Exercise a = Reproduce the passage of the forum comment on page layout between "My favorite PDFs" and "alternative (Score:4, Insightful)", inclusive.

Passage to read =
━━━━

Yeah... among people who greatly prioritize aesthetics over information.
My favorite PDFs are the ones that don't use a standard sheet paper size, especially when in landscape format. User manuals are constantly guilty of this.
Re:How is there not an Open Source PDF alternative (Score:4, Insightful)
Yeah... among people who greatly prioritize aesthetics over information.
I see a lot of comments like this. Information is not just text. Layout is information as well. It conveys a lot of information. Putting something top-left instead of bottom-right conveys information (ask any newspaper editor... above the fold or below the fold makes a huge difference... yes, I know that is an "old school" example - but it really doesn't matter the medium).
A more extreme example: would you rather have a good graph or a table of values? A good graph will convey the same information much more quickly than just a list of values. Layout matters.
It is much more difficult with electronic information. Designers have to deal with screens that are more than an order of magnitude different in size. HTML is a decent solution to this - to be able to adapt the layout to the screen size - but it is never perfect. "Responsive design" is always a compromise. Either it works good on a large screen or a small screen - rarely both.

━━━━

The data =
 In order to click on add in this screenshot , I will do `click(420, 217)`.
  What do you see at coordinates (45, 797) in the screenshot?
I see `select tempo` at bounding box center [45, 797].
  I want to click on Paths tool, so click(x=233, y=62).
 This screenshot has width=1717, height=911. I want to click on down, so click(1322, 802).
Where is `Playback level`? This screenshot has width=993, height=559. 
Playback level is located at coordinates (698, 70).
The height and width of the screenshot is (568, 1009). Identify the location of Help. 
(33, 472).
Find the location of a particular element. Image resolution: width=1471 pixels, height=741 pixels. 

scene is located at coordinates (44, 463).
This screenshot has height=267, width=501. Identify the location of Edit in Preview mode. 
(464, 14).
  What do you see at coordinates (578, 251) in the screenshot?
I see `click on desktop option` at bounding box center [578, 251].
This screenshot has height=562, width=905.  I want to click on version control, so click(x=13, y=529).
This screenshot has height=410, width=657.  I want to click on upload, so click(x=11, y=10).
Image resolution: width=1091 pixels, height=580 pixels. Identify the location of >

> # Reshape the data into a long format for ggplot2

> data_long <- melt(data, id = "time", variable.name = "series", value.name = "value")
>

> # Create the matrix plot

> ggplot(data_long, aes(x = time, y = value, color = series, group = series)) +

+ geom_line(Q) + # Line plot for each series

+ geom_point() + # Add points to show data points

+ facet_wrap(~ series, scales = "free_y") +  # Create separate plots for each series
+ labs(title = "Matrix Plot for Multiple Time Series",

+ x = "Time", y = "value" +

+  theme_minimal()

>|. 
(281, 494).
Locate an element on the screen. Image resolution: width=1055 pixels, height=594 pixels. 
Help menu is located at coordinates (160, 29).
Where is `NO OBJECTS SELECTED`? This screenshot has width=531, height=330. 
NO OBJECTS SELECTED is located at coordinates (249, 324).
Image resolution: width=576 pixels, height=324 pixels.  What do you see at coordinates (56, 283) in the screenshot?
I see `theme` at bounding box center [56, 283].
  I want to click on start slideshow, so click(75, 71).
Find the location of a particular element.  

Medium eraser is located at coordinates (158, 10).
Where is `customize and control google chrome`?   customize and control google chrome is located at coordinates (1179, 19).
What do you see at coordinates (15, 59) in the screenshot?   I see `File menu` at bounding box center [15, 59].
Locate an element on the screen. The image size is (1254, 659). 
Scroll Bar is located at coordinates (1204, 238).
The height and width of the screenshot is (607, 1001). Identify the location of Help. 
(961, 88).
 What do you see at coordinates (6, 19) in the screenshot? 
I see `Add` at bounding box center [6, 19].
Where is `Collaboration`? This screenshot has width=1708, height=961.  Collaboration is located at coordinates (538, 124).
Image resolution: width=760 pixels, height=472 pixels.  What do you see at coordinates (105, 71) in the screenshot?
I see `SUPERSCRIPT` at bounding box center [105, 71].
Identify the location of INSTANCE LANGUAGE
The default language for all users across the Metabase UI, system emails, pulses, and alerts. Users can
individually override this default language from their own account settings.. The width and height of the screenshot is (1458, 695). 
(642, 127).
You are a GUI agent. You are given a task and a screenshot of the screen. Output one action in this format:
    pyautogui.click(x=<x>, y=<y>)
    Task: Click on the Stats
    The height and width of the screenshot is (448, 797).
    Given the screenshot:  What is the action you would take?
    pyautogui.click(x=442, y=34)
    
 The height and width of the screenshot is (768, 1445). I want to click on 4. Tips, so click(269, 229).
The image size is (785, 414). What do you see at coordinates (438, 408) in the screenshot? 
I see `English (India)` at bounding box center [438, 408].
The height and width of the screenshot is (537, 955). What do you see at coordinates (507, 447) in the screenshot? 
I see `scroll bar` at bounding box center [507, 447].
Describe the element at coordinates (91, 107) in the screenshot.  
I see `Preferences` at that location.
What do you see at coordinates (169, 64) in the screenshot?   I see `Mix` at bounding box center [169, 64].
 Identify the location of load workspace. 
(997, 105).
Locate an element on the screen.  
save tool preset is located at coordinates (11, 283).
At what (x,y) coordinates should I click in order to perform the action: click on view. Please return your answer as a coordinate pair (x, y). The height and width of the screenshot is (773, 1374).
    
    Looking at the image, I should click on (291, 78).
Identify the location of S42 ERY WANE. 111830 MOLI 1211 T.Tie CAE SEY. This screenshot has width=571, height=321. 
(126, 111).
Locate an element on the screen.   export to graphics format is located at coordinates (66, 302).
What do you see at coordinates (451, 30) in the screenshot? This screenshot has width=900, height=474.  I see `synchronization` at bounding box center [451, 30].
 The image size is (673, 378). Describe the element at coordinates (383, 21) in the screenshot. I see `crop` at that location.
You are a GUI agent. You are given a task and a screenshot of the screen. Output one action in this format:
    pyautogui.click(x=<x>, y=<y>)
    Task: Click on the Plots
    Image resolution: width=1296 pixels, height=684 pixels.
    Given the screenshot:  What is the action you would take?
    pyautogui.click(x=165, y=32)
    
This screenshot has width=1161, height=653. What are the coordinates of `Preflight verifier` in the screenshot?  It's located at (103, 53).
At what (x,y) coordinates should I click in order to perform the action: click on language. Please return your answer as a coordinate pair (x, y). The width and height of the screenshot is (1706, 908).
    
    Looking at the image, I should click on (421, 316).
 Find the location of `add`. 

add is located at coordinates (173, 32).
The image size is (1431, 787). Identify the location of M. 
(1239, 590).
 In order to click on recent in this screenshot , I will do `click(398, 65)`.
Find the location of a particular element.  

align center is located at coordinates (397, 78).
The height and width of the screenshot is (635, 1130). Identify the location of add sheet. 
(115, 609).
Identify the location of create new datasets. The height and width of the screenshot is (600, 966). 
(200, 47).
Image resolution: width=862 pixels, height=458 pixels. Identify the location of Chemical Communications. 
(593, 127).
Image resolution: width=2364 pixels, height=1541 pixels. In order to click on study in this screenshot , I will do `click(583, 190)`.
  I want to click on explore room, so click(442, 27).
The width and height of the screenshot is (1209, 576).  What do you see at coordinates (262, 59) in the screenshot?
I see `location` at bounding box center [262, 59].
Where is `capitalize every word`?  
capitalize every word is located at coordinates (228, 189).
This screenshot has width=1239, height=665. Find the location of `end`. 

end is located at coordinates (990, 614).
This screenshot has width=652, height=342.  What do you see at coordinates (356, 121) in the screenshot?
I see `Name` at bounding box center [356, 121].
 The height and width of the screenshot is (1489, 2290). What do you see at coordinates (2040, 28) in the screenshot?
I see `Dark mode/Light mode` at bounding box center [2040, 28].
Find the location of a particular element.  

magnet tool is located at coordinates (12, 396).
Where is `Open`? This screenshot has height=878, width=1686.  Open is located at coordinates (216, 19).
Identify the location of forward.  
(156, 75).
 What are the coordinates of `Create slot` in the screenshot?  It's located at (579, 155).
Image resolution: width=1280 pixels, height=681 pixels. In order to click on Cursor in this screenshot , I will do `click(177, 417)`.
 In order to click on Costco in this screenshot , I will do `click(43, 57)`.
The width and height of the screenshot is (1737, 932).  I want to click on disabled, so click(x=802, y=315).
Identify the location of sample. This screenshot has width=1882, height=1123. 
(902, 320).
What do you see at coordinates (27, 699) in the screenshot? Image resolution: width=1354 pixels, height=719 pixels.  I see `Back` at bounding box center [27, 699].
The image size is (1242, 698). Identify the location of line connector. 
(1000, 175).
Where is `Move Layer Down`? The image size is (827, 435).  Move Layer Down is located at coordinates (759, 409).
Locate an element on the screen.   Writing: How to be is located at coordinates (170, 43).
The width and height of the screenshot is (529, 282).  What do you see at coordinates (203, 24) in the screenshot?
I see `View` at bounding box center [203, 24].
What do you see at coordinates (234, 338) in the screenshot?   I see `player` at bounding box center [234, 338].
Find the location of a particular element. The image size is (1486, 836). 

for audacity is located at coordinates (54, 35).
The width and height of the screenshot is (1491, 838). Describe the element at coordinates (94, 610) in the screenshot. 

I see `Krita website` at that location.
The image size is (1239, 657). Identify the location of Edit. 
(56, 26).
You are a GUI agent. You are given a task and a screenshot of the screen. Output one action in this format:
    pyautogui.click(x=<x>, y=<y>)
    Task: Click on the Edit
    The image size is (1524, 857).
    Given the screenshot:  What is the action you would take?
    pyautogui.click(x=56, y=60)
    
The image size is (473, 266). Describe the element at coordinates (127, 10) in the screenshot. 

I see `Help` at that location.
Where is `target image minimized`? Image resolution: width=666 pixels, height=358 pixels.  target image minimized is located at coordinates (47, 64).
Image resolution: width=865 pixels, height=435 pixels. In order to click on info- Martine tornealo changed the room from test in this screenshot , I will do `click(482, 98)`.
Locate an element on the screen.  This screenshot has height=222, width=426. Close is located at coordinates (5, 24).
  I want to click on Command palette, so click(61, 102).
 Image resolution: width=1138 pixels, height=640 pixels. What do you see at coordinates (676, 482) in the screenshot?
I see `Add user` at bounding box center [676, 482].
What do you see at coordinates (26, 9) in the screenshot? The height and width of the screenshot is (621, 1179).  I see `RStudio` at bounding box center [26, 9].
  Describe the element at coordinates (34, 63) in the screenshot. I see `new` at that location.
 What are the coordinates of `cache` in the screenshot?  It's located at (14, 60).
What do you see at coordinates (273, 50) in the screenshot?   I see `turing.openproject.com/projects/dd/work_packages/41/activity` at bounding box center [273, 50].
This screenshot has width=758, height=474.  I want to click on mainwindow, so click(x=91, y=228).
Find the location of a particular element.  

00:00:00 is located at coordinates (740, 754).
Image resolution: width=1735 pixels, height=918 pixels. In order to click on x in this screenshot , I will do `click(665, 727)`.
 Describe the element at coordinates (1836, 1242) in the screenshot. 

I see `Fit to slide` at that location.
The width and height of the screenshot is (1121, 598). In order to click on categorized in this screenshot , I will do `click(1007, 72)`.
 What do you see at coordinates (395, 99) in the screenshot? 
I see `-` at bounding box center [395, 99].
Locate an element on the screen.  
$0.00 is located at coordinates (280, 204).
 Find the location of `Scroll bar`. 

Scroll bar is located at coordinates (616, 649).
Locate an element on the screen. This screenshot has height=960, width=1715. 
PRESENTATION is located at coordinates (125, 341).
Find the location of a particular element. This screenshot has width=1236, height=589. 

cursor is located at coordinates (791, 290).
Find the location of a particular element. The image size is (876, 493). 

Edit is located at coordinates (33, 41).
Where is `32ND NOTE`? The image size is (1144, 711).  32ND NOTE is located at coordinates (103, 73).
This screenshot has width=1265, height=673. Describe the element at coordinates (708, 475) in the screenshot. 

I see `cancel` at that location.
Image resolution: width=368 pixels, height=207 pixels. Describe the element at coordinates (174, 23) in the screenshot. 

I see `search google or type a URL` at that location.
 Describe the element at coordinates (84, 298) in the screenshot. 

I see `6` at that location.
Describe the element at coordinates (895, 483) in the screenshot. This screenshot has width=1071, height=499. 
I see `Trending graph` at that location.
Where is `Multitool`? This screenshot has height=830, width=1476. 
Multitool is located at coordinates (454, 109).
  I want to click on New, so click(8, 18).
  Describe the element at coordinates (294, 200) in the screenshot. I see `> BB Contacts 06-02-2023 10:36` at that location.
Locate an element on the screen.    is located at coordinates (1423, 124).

━━━━

Exercise b = Render the rows between the lines holding "What do you see at coordinates (6, 19)" and "coordinates (538, 124).", inclusive, as a numbered list, leaving out any blank lines.

Written solution a =
My favorite PDFs are the ones that don't use a standard sheet paper size, especially when in landscape format. User manuals are constantly guilty of this.
Re:How is there not an Open Source PDF alternative (Score:4, Insightful)

Written solution b =
1.  What do you see at coordinates (6, 19) in the screenshot? 
2. I see `Add` at bounding box center [6, 19].
3. Where is `Collaboration`? This screenshot has width=1708, height=961.  Collaboration is located at coordinates (538, 124).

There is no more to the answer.